Russian ballet Firebird in Mysore  
- S R Krishna Murthy, Mysore  

August 24, 2006 

D Keshava, dancer, choreographer, yoga exponent, costume designer all rolled into one, is an alumnus of the University of Fine Arts College, Mysore.  He is now a resident of Basel, Switzerland, where he has established a dance school, by name 'Kalasri' propagating the Indian traditional dance forms to foreign students.  Being an exponent of Yoga, he is also teaching the nuances of this to them, creating a niche of Indian culture among the curious and serious learners alike, throughout the European countries. Apart from many awards and titles he has received, he happens to be the first non resident Kannadiga to receive the coveted Kannada Rajyotsava Award in 1997. He has been invited to perform in the World Kannada conference in the United States of America (USA), organized by AKKA, during this year. Incidentally, he also runs a dance school by the same name at JP Nagar, Mysore. He was visiting his native place Mysore accompanied by his daughters, Anjali and Sumitra and half a dozen of his disciples on a holiday, recently. His Alma Mater, the Fine Arts College utilized this opportunity for organizing a dance recital, which he gladly obliged. The program was held on July 29, 2006 at University Centenary Hall, Mysore. The occasion also marked his 60th birthday.  
Keshava planned mainly to present a Russian ballet, the theme of which was based on a Russian folk story Firebird. This famous European modern ballet has music scored by Igor Stravinsky (1910).  Keshava has choreographed the dance portion using different styles of dance forms, including some movements of Bharatanatya.  Even the costumes donned by the characters are his effort. As some of his students were accompanying him during this tour, the task was easy for him. He also sought the services of some dance students and exponents of the city, who received a rigorous training for a fortnight and presented this wonderful Russian ballet item. The title Firebird, when translated into Kannada literally means Benki Hakki.  Apart from the main item, a couple of Bharatanatya items also featured in his program. 
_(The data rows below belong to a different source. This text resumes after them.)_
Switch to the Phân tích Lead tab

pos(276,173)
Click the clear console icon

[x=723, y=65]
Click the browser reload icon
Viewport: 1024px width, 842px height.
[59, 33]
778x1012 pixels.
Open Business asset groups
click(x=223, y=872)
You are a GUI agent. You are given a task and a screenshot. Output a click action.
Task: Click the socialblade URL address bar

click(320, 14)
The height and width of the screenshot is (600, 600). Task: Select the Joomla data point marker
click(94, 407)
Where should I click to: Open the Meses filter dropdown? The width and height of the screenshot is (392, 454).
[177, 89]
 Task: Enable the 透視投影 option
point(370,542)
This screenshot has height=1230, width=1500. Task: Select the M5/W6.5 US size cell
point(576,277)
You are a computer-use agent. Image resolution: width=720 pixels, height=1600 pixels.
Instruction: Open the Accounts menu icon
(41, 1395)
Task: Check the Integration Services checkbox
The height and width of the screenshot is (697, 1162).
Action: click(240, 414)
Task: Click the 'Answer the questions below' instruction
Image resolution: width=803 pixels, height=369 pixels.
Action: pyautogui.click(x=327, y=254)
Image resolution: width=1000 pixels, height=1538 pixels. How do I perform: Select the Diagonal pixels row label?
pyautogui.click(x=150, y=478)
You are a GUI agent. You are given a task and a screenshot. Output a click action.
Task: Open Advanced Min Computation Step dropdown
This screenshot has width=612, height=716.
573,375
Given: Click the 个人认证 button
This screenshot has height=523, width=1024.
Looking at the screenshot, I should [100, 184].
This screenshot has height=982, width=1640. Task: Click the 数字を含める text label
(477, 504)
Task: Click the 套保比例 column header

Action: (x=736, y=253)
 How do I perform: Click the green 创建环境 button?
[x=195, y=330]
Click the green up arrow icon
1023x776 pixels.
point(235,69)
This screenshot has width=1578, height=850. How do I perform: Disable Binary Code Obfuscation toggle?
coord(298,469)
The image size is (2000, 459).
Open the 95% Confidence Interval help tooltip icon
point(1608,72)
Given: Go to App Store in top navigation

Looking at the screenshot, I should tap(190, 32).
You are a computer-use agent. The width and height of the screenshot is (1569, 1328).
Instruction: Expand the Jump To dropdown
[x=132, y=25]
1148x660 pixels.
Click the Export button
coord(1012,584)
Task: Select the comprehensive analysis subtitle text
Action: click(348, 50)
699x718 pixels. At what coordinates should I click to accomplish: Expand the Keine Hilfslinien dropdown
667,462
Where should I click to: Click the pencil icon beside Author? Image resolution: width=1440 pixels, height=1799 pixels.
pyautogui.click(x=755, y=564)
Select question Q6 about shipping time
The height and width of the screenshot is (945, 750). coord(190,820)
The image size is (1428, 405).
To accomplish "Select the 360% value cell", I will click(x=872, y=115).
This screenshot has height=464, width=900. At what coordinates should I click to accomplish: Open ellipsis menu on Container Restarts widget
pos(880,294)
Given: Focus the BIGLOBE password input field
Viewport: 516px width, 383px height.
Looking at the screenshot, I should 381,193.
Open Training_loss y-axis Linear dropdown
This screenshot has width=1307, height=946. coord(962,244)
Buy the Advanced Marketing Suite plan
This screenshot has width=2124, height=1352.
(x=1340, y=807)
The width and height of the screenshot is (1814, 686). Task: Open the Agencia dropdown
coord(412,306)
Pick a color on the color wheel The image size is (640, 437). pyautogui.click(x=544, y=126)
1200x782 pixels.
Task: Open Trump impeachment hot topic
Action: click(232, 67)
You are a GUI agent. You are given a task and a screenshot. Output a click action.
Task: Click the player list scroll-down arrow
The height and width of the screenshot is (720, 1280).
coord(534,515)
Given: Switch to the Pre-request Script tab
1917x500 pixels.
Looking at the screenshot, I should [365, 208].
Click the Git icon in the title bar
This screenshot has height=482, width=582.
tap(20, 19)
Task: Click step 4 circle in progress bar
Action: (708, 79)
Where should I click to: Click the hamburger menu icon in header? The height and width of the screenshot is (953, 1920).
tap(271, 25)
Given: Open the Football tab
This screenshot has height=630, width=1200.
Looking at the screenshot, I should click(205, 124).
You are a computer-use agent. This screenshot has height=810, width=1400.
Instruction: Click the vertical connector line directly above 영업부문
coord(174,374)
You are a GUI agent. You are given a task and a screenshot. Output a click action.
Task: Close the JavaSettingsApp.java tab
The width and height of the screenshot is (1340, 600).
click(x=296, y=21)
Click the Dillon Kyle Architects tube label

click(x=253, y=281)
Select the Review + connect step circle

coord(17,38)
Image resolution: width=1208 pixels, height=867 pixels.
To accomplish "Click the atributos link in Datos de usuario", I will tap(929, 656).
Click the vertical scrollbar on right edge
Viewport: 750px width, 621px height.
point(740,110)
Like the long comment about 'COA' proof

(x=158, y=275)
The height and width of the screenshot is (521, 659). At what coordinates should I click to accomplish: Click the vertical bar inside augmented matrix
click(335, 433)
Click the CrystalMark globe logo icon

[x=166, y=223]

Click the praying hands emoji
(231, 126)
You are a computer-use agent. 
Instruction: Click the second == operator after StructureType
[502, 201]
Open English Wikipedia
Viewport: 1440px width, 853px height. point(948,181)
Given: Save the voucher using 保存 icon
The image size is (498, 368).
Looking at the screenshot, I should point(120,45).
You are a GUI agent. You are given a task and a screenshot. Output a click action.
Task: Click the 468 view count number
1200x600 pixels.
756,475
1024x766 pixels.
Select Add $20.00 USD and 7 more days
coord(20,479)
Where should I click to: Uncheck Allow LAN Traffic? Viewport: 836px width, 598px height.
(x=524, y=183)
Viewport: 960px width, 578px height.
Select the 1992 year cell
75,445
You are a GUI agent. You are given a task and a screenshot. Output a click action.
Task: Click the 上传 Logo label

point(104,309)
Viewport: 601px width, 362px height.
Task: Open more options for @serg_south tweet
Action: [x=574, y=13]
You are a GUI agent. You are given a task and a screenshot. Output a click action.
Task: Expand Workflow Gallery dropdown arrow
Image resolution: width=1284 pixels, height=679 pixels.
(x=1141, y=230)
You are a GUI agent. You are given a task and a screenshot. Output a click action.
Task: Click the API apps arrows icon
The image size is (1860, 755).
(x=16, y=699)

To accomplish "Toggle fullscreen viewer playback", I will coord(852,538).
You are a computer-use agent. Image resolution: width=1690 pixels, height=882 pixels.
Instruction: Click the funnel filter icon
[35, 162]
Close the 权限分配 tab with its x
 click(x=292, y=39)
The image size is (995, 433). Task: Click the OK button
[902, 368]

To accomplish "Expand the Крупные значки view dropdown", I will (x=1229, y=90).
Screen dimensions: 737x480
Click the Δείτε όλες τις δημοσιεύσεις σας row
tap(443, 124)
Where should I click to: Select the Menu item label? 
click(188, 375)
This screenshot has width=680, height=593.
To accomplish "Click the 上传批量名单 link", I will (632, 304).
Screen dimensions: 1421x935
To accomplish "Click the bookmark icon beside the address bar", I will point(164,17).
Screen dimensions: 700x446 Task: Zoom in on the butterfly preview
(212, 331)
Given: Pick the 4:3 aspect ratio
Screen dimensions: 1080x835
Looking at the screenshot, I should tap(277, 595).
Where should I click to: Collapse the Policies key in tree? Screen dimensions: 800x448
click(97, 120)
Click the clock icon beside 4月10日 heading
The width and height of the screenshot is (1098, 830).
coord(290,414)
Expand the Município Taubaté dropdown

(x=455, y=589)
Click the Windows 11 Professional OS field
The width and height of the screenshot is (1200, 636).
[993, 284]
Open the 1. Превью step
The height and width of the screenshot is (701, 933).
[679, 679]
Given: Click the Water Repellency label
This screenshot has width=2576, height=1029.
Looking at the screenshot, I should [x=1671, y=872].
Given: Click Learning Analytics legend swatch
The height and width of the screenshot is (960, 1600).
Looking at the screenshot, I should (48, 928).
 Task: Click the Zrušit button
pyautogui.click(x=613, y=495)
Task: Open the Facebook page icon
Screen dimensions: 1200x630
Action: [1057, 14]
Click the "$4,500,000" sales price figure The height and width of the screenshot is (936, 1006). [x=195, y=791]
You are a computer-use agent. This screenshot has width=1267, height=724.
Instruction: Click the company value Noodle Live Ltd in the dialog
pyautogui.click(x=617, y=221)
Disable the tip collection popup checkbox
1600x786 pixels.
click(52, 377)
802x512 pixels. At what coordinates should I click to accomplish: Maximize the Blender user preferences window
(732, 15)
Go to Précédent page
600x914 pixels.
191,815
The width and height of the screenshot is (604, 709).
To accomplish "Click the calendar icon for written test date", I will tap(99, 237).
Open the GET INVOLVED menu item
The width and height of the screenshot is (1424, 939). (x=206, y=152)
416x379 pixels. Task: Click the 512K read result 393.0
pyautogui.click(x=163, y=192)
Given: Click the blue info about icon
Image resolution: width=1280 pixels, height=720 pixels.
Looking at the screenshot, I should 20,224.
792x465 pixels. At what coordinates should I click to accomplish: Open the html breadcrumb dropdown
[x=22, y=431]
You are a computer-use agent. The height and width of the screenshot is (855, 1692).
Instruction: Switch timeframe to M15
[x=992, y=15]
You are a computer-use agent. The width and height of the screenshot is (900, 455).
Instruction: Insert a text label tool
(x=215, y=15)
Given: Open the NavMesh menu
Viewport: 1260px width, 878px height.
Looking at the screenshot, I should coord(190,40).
The presentation began with a Pushpanjali by Anjali and Sumitra.  After the salutation to the Gods and the audience, Ardhanareeshwara by Keshava and his children stole the show. The emotions expressed were very poignant. The main item of the fare, the Russian ballet came as the concluding number. 

The story of Firebird is based on a popular Russian fairytale.  Ivan Tsarevitch, a prince happens to stroll in a magic garden. He sees a flock of supernatural heavenly Firebirds resting in the place. Enchanted by the beauty of the birds, he sets a net to capture them.  One of the birds is caught. The captured Firebird requests the prince to set it free, and in return, promises to help the prince in distress. Under this understanding with the Firebird, the Prince lets it free. The bird hands over to the Prince a quill from its feathers before flying away.  This quill has the magical powers to bring the bird in front of the Prince.  The beauty of the garden attracts thirteen princesses and they come to the garden to spend some time there. Eventually they are kidnapped by a villain by name Kashchei. Our good Prince Ivan comes across the captured Princesses and tries to release them from the clutches of the villain. In the process, he falls in love with one of the princess Tsarevna. But Kashchei and his evil forces capture the Prince too. The Prince remembers the promise of the Firebird and he pulls out the quill and calls the bird. The Firebird immediately appears and helps the Prince to demolish the evil forces and kill Kashchei. The story comes to an end with the happy union of the Prince and the Princess.   

The lead role of Firebird was enacted by Keshava's elder daughter Anjali and that of the prince was donned by Chetan Hebbar of Mysore.  Keshava was the exorcist king Kashchei.  The entrance of the Firebird and that of the evil king thrilled the audience.  The movements of all characters, around a dozen, were superbly synchronized to the tune of Igor Stravinsky.  There was never a dull moment throughout the action packed hour and a half.  

Keshava and his team fully deserved the standing ovation they received after the show. All the accolades are the result of the painstaking training Keshava imparted to the participants in such a short time. 

SR Krishna Murthy is an art critic based in Mysore.